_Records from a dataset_
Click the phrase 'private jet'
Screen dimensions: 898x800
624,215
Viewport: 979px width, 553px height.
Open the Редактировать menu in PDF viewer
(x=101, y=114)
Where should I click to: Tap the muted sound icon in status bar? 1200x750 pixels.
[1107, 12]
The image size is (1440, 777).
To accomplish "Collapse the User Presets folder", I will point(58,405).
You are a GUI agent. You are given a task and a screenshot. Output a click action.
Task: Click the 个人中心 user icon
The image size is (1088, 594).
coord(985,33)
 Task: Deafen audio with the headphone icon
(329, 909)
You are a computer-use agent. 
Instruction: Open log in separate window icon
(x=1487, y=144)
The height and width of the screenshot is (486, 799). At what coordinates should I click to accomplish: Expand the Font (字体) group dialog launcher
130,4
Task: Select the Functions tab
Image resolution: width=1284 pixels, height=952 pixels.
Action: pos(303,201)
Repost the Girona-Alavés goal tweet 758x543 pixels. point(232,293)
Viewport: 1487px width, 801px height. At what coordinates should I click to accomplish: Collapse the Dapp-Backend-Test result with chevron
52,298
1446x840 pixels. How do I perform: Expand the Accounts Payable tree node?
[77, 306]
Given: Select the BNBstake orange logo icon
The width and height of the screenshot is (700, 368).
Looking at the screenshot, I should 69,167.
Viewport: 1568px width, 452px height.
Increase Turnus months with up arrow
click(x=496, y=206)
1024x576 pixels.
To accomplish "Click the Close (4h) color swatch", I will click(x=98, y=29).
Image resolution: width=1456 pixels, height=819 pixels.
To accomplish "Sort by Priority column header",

_EXERCISE TASK_
Recast everything from the line containing "Task: Select the Functions tab" down to the end of the entries as a numbered list, leaving out any blank lines.

_EXPECTED OUTPUT_
1. Task: Select the Functions tab
2. Image resolution: width=1284 pixels, height=952 pixels.
3. Action: pos(303,201)
4. Repost the Girona-Alavés goal tweet 758x543 pixels. point(232,293)
5. Viewport: 1487px width, 801px height. At what coordinates should I click to accomplish: Collapse the Dapp-Backend-Test result with chevron
6. 52,298
7. 1446x840 pixels. How do I perform: Expand the Accounts Payable tree node?
8. [77, 306]
9. Given: Select the BNBstake orange logo icon
10. The width and height of the screenshot is (700, 368).
11. Looking at the screenshot, I should 69,167.
12. Viewport: 1568px width, 452px height.
13. Increase Turnus months with up arrow
14. click(x=496, y=206)
15. 1024x576 pixels.
16. To accomplish "Click the Close (4h) color swatch", I will click(x=98, y=29).
17. Image resolution: width=1456 pixels, height=819 pixels.
18. To accomplish "Sort by Priority column header",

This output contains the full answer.